Step 1 - Arrange the data in ascending order
The data arranged in ascending order:
[ 26, 34, 61, 61, 63, 65, 76, 81, 89, 92, 97 ]
Step 2 - Find the Median value in the dataset
The median is the middle value of the dataset. In this case the middle value is 65.
[ 26, 34, 61, 61, 63, 65, 76, 81, 89, 92, 97 ]
[ 34, 61, 61, 63, 70, 76, 81, 89, 92, 97 ]
Median = (70 + 76)/2 = 73
Step 3 - Find Quartile 1 (Q1) value in the dataset
This involves finding the middle value (median) of the first half of the dataset (excluding the median 65) which is 61.
[ 26, 34, 61, 61, 63, 65, 76, 81, 89, 92, 97 ]
Step 4 - Find Quartile 3 (Q3) value in the dataset
This involves finding the middle value (median) of the last half of the dataset (excluding the median 65) which is 89.
[ 26, 34, 61, 61, 63, 65, 76, 81, 89, 92, 97 ]
Step 5 - Find IQR of the dataset
Finally, we can calculate the IQR of the dataset. This involves simply calculating the difference between Q1 and Q3.
Q1 = 61
Q3 = 89
IQR = 89 - 61 = 28
Box Plots
We can represent the IQR as a box plot. This shows the distribution of data and can be used for exploratory data analysis.

It displays a five number summary including:
- Minimum - the smallest value in the dataset (26)
- First quartile - the Q1 value in the dataset (61)
- Median - the middle value of the dataset (65)
- Third quartile - the Q3 value in the dataset (89)

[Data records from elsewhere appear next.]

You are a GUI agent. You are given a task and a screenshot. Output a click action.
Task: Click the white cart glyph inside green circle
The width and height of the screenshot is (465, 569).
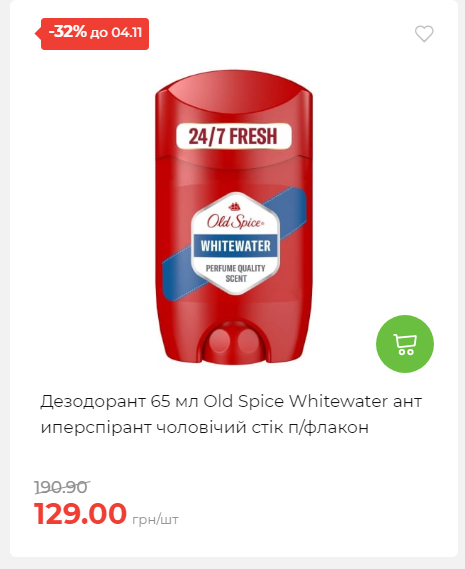(405, 344)
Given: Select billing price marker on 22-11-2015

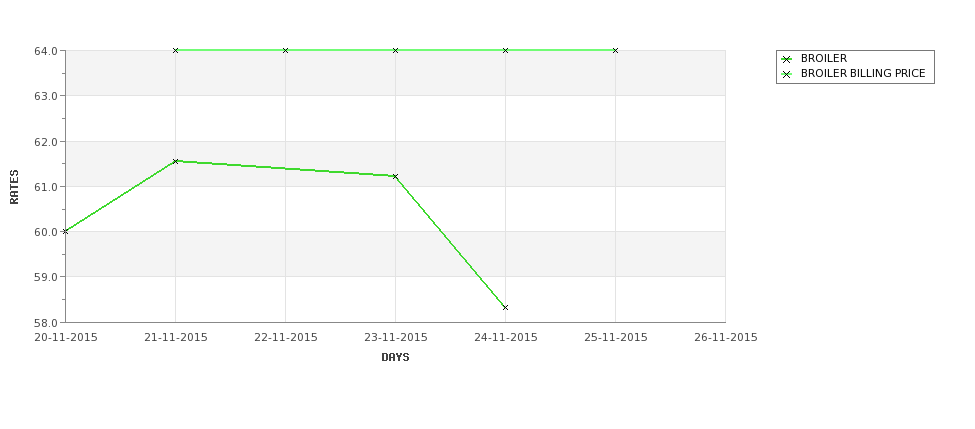Looking at the screenshot, I should point(285,50).
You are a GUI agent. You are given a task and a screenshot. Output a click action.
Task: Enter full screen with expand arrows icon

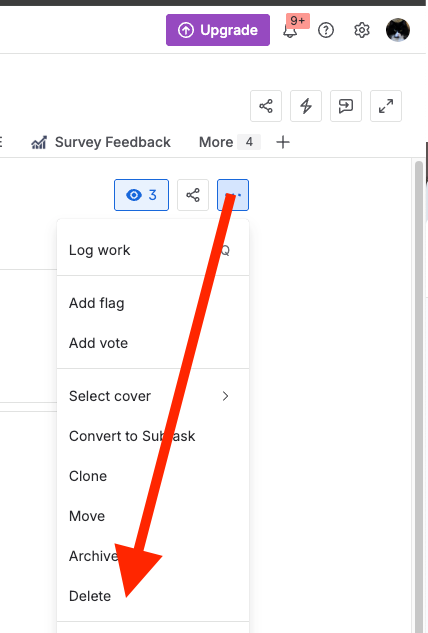(386, 106)
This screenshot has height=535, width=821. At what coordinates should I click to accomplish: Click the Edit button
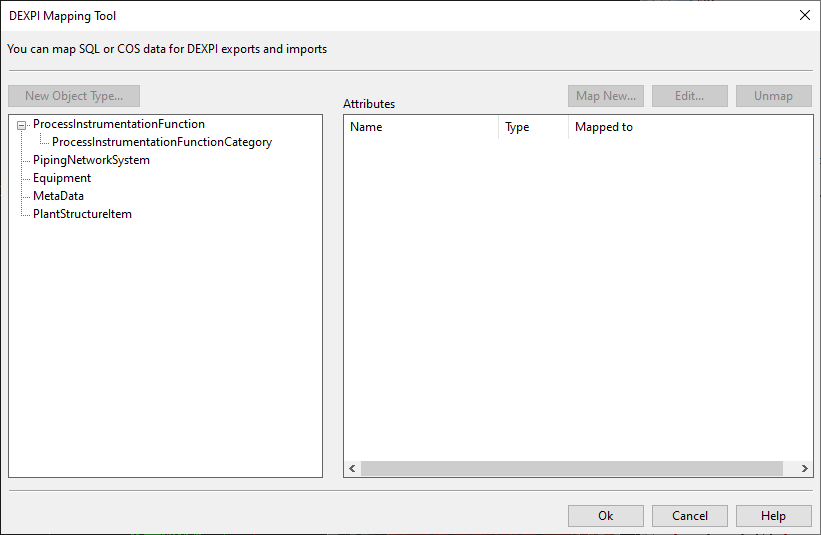point(689,96)
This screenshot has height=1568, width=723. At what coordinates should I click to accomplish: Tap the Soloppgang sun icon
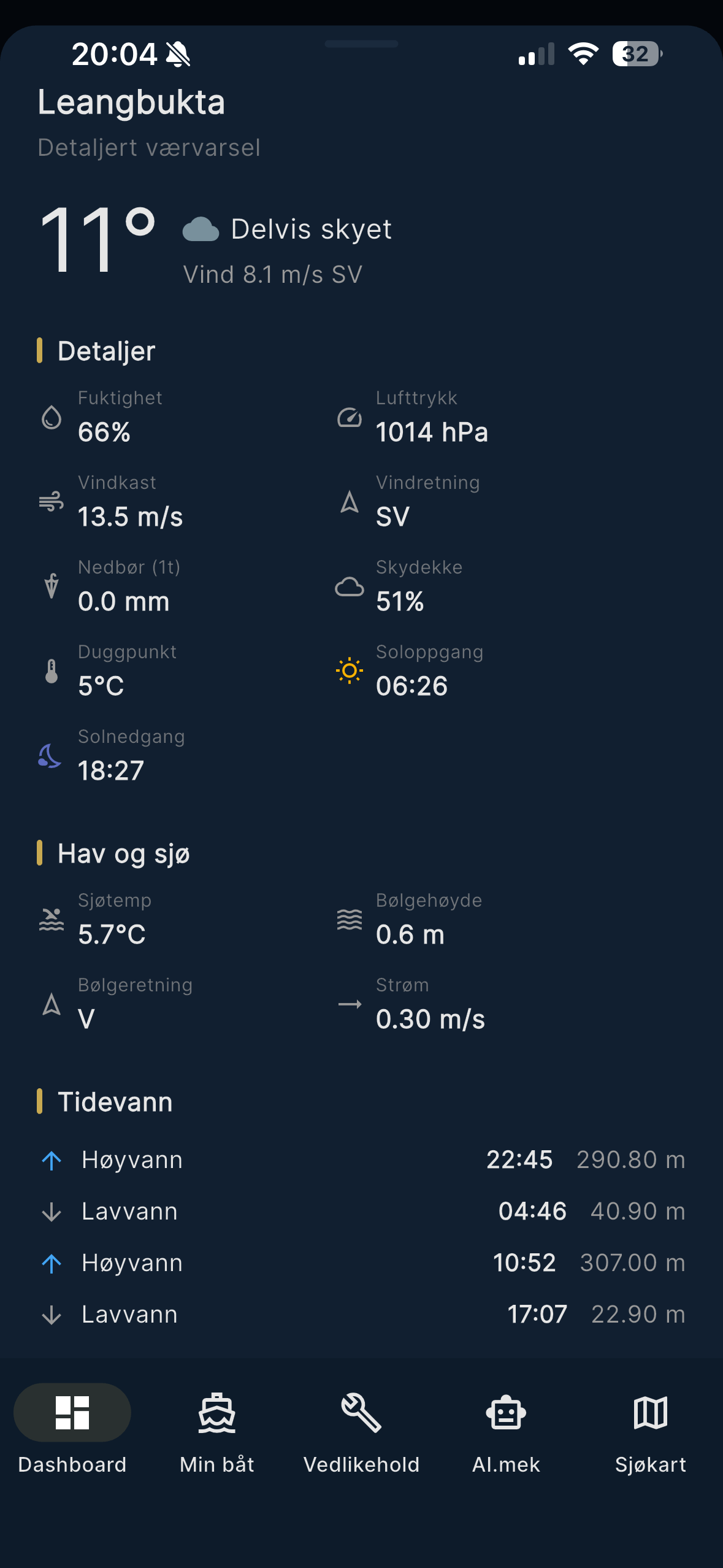click(350, 671)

- Maximum - the largest value in the dataset (97)
Detecting Outliers
To detect outliers, we can define lower and upper bounds to the dataset. Any data that falls outside of the lower and upper bounds is categorized as an outlier.
To define the lower bound, we use the formula:
Q1 - 1.5(IQR)
For the purposes of the example dataset, the lower bound is:
61 - 1.5(28) = 19
To define the upper bound, we use the formula:
Q3 + 1.5(IQR)
For the purposes of the example dataset, the upper bound is:
89 + 1.5(28) = 131
The upper and lower bounds give a range of [19, 131]. This means that any data point that is not within this range, will be categorized as an outlier. Looking at the dataset:
[ 26, 34, 61, 61, 63, 65, 76, 81, 89, 92, 97 ]
We can see that all data points fall within the [19, 131] range. If there was some data point that was outside of this range (e.g. the data point 207), then this would be categorized as an outlier.